**EXERCISE AIM:** In the entries below, find each line bearing the string "date" and copy it.

**LISTED ENTRIES:**
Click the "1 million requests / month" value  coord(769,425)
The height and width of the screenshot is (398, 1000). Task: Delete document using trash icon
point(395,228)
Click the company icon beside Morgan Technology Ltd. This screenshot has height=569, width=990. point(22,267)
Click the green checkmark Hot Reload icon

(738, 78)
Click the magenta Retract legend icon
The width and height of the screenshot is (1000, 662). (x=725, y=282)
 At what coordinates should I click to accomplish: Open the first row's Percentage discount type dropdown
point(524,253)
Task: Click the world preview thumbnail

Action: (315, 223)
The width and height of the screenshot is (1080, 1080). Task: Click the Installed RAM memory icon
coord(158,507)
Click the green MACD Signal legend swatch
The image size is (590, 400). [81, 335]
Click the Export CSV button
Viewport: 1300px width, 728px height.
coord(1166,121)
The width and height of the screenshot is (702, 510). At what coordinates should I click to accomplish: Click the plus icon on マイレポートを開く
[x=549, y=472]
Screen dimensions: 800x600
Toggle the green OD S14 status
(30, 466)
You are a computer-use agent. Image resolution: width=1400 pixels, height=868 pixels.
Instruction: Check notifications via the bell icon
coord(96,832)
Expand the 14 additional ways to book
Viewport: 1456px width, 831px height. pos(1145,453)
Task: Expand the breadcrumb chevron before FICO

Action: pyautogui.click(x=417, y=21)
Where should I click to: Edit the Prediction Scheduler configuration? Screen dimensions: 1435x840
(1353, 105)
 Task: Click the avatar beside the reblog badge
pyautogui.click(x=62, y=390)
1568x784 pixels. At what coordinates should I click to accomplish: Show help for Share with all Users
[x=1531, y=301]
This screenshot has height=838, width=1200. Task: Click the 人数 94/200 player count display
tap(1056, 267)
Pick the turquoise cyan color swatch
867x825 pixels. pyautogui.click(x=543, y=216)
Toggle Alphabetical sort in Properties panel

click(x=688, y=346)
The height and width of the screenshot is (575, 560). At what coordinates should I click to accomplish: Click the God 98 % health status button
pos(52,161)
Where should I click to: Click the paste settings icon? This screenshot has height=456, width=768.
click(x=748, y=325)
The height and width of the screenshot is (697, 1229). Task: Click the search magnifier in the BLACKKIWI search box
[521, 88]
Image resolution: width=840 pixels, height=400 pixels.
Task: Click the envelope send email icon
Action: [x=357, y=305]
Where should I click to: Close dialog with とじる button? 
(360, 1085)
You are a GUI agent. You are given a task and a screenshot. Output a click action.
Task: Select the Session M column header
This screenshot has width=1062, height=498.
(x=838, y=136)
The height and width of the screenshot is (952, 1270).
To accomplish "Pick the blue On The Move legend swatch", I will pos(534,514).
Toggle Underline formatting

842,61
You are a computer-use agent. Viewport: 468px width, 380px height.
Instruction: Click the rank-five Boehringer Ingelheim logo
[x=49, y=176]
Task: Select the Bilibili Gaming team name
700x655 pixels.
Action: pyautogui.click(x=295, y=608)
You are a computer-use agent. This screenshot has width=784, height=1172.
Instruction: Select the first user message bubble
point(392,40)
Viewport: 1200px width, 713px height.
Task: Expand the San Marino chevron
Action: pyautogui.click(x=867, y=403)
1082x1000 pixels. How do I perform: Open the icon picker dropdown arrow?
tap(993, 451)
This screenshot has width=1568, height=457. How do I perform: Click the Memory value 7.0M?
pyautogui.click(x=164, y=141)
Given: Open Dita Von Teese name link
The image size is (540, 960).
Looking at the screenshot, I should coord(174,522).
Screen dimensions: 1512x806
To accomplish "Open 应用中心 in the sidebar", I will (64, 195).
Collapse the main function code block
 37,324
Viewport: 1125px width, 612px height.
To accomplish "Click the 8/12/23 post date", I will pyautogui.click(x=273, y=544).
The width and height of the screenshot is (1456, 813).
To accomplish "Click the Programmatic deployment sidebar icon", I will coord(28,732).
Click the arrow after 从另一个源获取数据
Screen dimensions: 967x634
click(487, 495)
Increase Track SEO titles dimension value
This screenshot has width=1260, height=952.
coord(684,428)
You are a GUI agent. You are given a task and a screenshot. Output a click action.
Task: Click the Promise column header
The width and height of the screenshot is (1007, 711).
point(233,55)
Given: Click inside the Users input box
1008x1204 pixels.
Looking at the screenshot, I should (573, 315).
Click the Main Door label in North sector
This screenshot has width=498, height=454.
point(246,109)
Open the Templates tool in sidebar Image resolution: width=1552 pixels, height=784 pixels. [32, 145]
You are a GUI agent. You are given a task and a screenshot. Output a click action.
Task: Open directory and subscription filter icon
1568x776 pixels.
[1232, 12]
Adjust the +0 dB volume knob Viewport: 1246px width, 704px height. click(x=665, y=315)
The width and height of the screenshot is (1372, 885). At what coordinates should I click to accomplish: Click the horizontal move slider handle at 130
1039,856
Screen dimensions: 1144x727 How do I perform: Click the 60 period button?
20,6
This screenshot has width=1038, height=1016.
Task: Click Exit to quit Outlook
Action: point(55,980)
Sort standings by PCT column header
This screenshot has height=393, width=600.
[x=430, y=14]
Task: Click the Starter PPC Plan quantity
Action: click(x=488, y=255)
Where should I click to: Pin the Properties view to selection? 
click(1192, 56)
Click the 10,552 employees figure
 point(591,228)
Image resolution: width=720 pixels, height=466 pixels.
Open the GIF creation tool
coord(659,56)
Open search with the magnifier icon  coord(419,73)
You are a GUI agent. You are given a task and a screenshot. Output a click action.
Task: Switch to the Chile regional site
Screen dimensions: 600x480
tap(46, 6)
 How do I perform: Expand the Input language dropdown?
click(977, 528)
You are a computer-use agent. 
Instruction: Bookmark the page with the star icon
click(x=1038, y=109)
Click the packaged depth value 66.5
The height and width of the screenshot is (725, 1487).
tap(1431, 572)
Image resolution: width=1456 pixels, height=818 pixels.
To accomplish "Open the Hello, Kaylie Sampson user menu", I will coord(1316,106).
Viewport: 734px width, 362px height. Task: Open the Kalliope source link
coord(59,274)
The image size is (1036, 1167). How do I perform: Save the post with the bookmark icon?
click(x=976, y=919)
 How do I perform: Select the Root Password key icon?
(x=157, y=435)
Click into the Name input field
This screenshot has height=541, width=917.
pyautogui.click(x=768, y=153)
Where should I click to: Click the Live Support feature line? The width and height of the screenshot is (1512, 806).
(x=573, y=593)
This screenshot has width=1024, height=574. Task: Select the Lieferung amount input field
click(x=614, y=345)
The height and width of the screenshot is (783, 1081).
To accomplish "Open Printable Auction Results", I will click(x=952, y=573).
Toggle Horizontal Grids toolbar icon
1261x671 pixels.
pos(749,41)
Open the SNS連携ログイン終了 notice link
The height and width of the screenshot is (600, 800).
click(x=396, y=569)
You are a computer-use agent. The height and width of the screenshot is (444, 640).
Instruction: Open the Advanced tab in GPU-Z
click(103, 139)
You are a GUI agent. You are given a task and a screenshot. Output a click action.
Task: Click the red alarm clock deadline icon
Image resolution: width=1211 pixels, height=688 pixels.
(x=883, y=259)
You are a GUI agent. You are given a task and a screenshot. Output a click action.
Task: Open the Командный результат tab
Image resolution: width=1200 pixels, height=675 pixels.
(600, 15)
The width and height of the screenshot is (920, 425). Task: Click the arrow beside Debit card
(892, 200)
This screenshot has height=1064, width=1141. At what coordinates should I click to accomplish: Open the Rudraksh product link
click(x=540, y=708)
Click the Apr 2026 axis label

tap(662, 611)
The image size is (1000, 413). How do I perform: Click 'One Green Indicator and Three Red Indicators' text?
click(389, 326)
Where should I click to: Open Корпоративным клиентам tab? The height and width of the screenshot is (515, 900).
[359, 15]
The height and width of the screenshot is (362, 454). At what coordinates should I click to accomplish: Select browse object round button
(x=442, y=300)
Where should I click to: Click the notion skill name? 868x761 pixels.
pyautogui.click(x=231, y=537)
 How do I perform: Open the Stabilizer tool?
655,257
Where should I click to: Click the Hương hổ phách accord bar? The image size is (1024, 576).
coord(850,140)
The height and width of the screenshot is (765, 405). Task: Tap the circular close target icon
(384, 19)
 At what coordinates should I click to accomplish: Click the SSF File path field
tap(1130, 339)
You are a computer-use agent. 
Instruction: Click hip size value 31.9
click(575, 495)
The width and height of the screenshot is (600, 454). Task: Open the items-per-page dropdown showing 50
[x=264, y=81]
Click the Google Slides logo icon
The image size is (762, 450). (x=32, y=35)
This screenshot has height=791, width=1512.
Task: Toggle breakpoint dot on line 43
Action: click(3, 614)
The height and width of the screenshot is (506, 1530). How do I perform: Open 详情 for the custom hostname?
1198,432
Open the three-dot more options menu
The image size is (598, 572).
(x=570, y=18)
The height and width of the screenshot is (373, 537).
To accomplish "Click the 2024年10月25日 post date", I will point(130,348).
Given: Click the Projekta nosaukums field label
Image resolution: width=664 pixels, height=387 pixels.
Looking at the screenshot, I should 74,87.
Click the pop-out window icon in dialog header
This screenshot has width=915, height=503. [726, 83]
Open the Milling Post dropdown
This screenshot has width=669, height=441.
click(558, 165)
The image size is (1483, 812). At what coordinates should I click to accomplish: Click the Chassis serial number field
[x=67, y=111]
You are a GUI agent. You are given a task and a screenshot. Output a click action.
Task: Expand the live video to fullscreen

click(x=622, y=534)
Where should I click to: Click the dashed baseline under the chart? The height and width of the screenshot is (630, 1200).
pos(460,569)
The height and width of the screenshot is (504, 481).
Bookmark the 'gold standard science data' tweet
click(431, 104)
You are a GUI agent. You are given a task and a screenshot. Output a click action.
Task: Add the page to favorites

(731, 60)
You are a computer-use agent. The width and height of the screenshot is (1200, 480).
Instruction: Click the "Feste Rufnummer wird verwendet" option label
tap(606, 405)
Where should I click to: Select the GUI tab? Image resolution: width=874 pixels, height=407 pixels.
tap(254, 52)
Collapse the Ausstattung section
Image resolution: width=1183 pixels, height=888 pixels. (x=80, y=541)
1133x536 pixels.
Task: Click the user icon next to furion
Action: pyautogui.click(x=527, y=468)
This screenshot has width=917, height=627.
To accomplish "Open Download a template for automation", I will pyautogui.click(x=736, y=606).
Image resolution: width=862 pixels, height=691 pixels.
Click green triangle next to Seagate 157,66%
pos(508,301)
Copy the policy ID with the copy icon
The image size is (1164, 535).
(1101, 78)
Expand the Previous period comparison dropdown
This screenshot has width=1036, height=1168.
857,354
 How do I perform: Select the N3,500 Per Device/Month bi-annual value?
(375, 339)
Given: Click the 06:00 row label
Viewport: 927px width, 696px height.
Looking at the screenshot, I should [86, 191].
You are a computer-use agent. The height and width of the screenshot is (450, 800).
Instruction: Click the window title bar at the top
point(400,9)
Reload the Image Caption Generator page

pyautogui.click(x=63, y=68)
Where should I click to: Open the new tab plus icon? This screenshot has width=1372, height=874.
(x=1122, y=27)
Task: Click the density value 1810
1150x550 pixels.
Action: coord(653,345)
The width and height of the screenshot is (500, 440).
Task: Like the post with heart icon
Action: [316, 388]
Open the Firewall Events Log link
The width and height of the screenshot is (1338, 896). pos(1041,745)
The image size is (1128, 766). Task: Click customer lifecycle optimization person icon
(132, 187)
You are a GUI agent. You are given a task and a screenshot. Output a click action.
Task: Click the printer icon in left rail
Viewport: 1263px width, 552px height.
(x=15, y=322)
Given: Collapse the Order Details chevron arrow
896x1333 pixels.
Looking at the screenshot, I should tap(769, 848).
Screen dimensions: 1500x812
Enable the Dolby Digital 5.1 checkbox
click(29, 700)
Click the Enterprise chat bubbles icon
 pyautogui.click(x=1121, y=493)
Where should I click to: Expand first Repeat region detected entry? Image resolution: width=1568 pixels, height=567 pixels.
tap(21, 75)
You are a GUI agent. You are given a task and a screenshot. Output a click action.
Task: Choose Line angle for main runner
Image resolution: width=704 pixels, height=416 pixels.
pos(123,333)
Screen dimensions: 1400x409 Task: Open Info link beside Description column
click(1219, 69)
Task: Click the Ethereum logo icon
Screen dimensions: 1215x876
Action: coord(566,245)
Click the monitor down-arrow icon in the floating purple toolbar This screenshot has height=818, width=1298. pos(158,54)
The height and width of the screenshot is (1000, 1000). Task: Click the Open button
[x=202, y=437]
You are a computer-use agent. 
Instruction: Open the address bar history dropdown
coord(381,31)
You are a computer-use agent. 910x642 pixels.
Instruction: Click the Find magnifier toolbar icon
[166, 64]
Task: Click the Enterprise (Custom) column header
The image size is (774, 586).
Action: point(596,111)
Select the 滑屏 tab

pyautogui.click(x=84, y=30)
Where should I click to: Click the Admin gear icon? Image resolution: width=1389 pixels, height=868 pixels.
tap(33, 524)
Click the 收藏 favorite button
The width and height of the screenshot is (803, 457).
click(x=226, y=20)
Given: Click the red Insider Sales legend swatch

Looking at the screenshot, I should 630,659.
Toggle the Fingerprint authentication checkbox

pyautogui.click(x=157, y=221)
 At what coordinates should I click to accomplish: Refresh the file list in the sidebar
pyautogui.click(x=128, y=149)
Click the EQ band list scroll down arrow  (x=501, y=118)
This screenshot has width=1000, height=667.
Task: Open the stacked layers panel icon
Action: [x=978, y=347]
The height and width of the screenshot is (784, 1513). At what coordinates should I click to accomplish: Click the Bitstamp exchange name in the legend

**TASK ANSWER:**
To accomplish "Click the 8/12/23 post date", I will pyautogui.click(x=273, y=544).
To accomplish "Click the 2024年10月25日 post date", I will point(130,348).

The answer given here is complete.